Credo che la poesia debba contenere la musica in sé. La prova è che raramente canzoni costruite su testi poetici sono diventate una cosa accettabile.
Mi trovi perfettamente d’accordo. Quali sono i tuoi riferimenti poetici?
Montalianamente vorrei iniziare con quello che non sento vicino: soprattutto chi fa una poesia di maniera, scrivendo in “poetese” come diceva Sanguineti. Sento molto vicino chi con la poesia riesce a coinvolgere tutti i cinque sensi, che riesce a dare corpo a ciò che scrive. Per me la poesia non è solo cervello, ma anche muscoli, ossa, nervi, sudore. Trovo molti poeti decisamente noiosi e, passatemi la parola, molli, senza spunti sorprendenti, senza immagini magiche, orientati solo verso esercizi di scrittura. Per fortuna ho incontrato tanti autori che invece avevano questo “fuoco sacro” e con loro mi sono subito sentito in sintonia. I miei poeti di riferimento sono così numerosi e disparati da non permettermi di indicare una preferenza di forma rispetto ad un’altra. Tuttavia penso a Baudelaire, D’Annunzio, Leopardi, Whitman, Marinetti, Sbarbaro, Ungaretti come alcuni dei miei poeti preferiti. Le mie radici “orali” affondano quindi nel Futurismo, nella Beat Generation, nella poesia indigena sudamericana, nel rock. E poi la mia poesia è ispirata anche dal cinema, dalla musica, dalle arti visive.

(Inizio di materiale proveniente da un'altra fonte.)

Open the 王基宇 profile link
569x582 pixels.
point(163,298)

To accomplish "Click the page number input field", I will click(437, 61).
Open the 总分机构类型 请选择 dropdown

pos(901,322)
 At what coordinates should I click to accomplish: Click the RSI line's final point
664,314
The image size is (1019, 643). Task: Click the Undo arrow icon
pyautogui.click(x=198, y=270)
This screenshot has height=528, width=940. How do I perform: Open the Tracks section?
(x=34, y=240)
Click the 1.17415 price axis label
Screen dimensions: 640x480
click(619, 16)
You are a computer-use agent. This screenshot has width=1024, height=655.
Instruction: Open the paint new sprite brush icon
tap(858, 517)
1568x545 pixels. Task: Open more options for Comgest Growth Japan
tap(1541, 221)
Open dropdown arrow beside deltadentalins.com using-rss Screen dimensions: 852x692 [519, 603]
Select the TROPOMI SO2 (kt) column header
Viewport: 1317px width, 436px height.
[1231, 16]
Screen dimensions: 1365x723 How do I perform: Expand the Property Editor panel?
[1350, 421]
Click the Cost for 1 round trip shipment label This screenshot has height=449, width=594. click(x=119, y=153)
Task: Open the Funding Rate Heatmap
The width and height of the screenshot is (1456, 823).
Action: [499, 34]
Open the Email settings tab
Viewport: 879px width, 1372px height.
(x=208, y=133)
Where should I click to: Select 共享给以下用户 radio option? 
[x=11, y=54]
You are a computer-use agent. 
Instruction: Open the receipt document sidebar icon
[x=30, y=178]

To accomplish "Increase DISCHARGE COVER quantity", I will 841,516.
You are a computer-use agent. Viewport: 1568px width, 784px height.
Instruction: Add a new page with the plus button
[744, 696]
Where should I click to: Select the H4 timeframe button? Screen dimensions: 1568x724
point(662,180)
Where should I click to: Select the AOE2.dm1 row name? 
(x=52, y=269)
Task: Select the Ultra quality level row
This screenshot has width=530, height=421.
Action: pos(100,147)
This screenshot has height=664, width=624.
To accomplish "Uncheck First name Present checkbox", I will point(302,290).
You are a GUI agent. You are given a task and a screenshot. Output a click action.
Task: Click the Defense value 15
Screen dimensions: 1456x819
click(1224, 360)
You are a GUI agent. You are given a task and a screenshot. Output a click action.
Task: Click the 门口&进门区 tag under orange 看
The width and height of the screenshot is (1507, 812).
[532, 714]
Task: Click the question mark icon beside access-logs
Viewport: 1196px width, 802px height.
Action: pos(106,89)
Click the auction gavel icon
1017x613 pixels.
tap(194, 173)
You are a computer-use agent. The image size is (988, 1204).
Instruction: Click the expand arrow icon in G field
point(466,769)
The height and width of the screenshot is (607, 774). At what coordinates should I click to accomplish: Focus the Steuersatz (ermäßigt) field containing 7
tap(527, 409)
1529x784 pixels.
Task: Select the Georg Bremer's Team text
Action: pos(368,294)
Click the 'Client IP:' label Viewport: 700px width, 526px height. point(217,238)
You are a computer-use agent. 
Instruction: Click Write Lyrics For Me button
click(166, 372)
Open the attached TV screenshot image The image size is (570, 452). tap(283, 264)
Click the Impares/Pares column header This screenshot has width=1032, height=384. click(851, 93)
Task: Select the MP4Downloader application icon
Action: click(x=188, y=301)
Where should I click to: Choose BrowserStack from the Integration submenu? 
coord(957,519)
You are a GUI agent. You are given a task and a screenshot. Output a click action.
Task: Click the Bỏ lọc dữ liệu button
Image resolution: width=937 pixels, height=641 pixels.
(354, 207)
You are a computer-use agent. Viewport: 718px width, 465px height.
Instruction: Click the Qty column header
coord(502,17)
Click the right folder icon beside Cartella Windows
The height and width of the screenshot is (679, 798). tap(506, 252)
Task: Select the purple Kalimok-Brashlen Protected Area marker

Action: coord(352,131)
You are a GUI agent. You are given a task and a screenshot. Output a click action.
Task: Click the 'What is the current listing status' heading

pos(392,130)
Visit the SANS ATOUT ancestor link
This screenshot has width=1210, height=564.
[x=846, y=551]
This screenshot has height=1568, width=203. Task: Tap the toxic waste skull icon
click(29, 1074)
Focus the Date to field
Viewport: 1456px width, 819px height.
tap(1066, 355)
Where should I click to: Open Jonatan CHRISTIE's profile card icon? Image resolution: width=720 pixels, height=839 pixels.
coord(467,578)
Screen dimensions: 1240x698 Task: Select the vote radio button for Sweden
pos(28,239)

È importante per un poeta ascoltare altri poeti, musicisti, artisti, avere un orizzonte ampio e vario. Purtroppo i poeti sono tra quelli che si chiudono di più. Io non mi considero un performer perché il performer fa dell’azione la priorità: io voglio invece dare a un testo già scritto una dimensione orale. La cosa più importante resta il testo. Molto spesso i testi esclusivamente sonori (privi di contenuto) possono essere interessanti ma non sono poesia. La poesia è anche soluzione verbale, significato e suono. Nel momento in cui si decide di leggere in pubblico è sicuramente importante curare l’oralità del testo, perché è necessario, nei pochi minuti a disposizione che si hanno nelle letture, far passare chi si è. A me piace il poeta che assomiglia alla propria poesia: quando ciò non capita sento odore di artefatto.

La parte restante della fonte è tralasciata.